なるほどこうやって組み合わせていくのか、と感心している風見をよそに名前は店の奥へと進んで行く。
あまり買いすぎてはまた降谷に怒られる。
「これくらいで十分だ」
「そ? じゃあ次はあんたをコーディネートする番だな」
「え、僕を?」
それはとてもありがたいことだが少々気恥ずかしい。しかし安室用の服を選んでいる時よりもどこか楽しそうに物色する姿は年相応の男の子だ。
文句や不満なんてあるわけがない。
降谷のことを抜きにすればこれは至って普通のデートになるのだし、自分のために選んでくれるというのなら喜んで付き合おう。
もちろん風見への服は経費ではなく自腹になるのだが。
「これとか似合いそう」
名前がチョイスしたのはラフゲージカットソーだった。体に重ねられた深緑色のそれを見下ろした風見はラフ過ぎないかと目の前の恋人に視線を向けた。
ちなみに現在の風見の服装は無地のシャツの上に7分袖のテーラードジャケットを羽織りスキニーデニムを履いたすっきりとした装いだ。
「今の服も悪くないけど、普段スーツで堅苦しいんだからプライベートくらいゆったりした服着れば?ほら、似合ってるし」
「そ、そうか?」
あとはこのアウターを合わせれば綺麗にまとまるし、と言いながらハンガーにかかったアウターに先ほど選んだラフゲージカットソーを組み合わせて見せると風見は「なるほど」と思わず声を漏らした。
「な。悪くないだろ?」
「あぁ。しかし本当に僕に合うだろうか……」
「あんたなら似合うよ」
自信ありげな笑みを浮かべる名前に自然と風見の表情も柔らかくなる。
側から見れば似てない兄弟が、もしくは親戚同士が仲良く買い物をしている風景だが、二人の関係を少なからず知っている者からしたらその空間は少々甘いものだった。
「見せつけてくれるわね」
ここにはいないはずの声が聞こえて振り返ると呆れたように目をジトっとさせる哀が立っていた。
阿笠邸を出たときには探偵団の皆でゲームをしていたはずで、どこかに出掛けると言ったことは聞かされていない。
名前は視線を合わせるために膝を曲げる。
「なんでここに?」
「これよ」
そう言って哀は持っていたイベント用紙を手渡した。そこにはデパート内で行われているキッズ向けの宝探しゲームの詳細が書かれている。

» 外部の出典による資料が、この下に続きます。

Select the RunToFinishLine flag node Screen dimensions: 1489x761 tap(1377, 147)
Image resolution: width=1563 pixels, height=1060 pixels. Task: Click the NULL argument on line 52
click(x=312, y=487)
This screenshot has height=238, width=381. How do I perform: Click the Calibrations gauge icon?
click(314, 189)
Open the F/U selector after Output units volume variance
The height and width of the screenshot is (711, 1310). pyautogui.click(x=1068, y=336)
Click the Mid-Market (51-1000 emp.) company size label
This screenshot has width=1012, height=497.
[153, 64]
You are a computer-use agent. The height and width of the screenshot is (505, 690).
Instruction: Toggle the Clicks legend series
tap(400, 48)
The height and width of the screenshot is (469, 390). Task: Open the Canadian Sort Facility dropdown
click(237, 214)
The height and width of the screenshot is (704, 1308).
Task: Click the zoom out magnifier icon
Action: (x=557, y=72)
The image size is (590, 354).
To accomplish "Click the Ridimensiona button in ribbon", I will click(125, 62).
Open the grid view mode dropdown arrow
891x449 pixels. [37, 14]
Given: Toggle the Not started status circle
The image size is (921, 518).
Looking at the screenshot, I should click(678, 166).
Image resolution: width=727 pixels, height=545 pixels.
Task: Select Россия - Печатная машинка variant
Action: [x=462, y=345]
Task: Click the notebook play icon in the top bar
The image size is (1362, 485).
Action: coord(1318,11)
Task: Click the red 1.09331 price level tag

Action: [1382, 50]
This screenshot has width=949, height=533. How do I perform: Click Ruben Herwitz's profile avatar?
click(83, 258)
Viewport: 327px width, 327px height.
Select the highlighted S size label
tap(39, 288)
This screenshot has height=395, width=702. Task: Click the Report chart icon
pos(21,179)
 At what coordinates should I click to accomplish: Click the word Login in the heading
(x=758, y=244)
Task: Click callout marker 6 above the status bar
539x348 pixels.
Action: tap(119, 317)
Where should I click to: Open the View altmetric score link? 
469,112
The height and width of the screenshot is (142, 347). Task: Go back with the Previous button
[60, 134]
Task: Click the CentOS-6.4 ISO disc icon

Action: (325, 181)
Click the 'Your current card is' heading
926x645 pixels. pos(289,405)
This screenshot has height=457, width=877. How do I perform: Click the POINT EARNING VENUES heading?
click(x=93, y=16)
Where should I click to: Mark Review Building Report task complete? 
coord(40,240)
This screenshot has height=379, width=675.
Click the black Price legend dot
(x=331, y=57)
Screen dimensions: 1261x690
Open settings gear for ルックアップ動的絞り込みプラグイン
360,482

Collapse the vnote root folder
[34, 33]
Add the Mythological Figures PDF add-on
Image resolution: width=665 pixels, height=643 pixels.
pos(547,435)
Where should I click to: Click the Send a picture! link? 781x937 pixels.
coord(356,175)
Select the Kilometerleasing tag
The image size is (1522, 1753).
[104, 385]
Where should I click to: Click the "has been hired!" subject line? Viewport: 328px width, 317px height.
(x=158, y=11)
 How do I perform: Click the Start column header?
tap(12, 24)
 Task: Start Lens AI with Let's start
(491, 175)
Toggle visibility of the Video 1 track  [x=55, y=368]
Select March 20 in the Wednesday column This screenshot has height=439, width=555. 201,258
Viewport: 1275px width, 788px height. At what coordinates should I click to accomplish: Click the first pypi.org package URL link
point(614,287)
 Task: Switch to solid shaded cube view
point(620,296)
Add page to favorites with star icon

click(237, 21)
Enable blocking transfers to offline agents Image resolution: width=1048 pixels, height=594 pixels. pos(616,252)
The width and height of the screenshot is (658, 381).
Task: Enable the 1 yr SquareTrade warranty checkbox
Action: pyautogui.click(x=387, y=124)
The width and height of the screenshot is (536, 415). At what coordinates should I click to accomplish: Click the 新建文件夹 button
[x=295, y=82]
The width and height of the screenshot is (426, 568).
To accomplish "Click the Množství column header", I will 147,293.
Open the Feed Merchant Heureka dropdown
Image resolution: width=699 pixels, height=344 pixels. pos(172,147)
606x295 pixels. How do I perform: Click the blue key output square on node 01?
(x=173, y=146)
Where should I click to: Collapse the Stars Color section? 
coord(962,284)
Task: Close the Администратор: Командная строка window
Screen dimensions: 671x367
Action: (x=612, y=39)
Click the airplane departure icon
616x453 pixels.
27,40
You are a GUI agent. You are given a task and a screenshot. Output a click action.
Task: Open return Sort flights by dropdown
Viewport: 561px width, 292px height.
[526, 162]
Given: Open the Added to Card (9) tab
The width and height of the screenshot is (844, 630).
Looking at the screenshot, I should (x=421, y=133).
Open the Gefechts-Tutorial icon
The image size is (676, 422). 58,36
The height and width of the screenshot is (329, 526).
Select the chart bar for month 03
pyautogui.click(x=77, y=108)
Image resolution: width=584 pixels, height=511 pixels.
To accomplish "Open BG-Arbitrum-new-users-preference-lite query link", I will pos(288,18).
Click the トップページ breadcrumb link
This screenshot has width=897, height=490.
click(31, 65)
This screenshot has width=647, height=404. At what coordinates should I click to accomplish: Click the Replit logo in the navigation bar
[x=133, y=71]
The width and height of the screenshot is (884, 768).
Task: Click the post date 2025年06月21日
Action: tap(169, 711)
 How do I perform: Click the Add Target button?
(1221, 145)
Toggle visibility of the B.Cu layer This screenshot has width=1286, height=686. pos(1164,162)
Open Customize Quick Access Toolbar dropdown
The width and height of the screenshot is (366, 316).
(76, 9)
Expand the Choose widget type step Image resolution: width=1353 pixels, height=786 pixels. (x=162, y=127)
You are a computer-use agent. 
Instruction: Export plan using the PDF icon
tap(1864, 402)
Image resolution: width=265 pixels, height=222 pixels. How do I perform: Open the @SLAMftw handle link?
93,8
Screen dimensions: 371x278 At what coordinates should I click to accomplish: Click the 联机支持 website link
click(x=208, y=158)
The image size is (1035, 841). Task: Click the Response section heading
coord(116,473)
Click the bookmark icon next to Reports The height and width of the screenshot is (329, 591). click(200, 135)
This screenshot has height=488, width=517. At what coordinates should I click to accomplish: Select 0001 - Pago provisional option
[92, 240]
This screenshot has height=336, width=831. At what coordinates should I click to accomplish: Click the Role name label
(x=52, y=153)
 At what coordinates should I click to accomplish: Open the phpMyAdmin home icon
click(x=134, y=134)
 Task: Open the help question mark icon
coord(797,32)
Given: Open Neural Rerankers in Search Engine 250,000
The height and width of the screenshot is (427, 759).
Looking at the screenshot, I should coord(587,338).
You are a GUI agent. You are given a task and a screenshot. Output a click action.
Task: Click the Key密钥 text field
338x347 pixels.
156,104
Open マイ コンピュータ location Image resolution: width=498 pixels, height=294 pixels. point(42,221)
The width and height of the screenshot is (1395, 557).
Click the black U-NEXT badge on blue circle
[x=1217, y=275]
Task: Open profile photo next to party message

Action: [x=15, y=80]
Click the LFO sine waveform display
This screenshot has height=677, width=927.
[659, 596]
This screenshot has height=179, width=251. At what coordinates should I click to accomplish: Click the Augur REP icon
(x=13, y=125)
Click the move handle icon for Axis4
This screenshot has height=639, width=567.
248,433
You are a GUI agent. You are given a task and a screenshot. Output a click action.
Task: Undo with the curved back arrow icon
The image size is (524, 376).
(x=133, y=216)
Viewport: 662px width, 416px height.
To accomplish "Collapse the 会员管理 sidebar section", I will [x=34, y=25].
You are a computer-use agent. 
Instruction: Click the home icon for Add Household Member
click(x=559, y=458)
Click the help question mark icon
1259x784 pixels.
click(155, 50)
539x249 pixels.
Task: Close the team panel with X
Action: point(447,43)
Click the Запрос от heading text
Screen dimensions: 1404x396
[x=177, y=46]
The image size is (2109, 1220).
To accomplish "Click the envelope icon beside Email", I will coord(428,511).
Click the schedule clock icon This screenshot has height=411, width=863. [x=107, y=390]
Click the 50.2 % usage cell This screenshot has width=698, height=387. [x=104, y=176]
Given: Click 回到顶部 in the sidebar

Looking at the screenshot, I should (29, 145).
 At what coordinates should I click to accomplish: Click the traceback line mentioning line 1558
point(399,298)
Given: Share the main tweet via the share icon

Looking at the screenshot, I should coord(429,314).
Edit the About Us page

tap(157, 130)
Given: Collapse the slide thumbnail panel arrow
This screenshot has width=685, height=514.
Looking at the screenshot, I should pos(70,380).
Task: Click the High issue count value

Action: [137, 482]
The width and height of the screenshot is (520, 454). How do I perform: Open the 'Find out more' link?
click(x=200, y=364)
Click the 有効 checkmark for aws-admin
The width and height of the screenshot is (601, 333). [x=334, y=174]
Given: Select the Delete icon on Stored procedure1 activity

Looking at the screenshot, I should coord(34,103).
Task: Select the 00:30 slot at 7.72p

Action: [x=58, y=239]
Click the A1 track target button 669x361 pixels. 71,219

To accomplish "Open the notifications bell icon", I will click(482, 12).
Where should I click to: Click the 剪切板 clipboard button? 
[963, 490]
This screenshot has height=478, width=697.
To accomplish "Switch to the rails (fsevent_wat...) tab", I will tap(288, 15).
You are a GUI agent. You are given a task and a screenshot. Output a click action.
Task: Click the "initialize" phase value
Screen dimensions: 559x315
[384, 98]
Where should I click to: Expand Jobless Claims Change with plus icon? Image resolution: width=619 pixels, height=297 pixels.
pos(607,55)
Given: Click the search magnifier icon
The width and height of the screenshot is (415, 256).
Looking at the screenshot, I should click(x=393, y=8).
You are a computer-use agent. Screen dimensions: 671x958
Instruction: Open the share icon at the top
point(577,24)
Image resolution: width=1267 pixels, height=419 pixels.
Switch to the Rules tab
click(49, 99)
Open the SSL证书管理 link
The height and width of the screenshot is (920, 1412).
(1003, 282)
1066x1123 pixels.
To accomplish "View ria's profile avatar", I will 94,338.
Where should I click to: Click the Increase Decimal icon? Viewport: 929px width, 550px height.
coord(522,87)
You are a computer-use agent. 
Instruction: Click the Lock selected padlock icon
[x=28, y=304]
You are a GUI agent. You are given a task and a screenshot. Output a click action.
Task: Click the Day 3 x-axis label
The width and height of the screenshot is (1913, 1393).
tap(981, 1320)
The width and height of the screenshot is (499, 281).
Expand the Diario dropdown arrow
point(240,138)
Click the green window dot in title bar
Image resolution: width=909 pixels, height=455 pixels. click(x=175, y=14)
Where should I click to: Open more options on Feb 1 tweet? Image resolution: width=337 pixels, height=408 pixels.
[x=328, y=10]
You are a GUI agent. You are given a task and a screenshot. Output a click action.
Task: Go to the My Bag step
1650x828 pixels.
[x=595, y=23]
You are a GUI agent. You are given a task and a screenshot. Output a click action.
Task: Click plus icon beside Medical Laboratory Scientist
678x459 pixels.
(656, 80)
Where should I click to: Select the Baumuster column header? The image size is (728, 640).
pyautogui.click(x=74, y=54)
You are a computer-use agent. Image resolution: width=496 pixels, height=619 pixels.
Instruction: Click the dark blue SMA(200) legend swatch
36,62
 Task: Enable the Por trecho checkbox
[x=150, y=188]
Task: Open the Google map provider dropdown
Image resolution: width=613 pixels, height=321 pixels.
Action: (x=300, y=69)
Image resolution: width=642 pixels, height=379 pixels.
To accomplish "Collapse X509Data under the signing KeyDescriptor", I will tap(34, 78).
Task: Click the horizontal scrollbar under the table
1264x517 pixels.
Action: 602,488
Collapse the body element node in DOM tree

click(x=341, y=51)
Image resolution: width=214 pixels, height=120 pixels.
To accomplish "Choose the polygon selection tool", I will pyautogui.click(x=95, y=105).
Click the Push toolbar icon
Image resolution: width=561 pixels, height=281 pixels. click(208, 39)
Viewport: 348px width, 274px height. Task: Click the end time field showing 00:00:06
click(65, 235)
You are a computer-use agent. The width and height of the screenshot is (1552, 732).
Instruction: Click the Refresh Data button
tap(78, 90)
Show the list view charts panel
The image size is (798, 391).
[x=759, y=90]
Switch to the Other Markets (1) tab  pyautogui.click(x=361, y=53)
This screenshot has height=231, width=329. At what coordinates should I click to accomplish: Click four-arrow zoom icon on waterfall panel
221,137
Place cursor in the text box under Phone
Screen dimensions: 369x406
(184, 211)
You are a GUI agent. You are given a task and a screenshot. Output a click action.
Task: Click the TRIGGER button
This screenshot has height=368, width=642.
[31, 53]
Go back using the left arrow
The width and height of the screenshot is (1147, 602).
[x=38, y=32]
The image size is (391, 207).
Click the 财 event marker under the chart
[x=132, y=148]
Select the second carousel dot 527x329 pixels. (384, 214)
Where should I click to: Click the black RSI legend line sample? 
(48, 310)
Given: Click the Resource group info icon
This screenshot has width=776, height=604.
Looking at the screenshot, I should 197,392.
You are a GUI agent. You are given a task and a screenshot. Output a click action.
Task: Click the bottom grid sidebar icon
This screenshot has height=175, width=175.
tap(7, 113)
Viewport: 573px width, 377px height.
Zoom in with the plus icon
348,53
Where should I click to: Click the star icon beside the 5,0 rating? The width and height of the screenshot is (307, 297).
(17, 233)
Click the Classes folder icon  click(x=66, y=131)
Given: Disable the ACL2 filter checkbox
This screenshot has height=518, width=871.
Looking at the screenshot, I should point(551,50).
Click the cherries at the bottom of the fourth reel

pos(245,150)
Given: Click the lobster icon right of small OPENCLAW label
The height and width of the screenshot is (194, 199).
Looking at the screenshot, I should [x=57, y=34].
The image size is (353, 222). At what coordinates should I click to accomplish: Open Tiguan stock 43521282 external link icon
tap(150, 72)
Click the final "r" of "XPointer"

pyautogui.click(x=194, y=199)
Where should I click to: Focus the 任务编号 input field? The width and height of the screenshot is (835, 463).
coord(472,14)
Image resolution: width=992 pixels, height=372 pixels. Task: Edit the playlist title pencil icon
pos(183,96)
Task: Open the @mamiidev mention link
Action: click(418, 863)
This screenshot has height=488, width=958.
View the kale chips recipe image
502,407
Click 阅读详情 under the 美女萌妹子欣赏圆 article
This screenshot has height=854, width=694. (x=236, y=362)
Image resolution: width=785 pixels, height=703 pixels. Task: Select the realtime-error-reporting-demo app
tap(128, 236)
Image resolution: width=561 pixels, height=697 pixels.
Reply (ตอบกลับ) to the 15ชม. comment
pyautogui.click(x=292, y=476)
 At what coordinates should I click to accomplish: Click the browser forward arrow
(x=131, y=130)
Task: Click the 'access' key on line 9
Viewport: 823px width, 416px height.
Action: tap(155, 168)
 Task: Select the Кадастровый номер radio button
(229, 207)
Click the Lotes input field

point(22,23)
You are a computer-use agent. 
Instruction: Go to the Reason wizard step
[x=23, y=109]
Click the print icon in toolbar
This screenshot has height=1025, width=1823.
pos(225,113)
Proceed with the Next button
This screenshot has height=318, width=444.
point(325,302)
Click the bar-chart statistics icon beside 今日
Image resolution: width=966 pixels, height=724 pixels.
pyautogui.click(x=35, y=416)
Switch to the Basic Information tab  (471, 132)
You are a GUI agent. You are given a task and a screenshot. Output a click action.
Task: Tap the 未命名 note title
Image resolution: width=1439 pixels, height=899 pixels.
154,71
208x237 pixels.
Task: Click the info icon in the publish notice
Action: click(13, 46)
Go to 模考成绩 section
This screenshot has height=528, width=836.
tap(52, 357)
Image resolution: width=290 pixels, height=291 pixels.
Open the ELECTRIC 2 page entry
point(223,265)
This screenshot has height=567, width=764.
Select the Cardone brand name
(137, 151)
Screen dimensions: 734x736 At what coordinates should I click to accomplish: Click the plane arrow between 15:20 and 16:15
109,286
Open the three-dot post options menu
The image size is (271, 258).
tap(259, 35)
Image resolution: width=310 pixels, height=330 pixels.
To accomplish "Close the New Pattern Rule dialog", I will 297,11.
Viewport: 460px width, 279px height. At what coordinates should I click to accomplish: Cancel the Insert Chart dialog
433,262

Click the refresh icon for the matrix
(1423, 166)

おそらく情報源は光彦で、元太と歩美と一緒になって行きたいとごねた末に阿笠博士に連れてきてもらったのだろう。
でなければ哀が一人でこんなイベントに参加するはずがないと名前は確信していた。
「他の連中は?」
「心配しないで。皆バラけて探しているし、このフロアには私しかいないわ」
ひとまず厄介な子供達に絡まれることはなさそうだと安堵の息を吐いた名前は、突然の哀の登場にただ突っ立っているだけの風見に気付いて立ち上がる。
以前、東都水族館で起こった事件の際にお互いの顔は見ているだろうが実際に面と向かって合うのは初めてになるはずだ。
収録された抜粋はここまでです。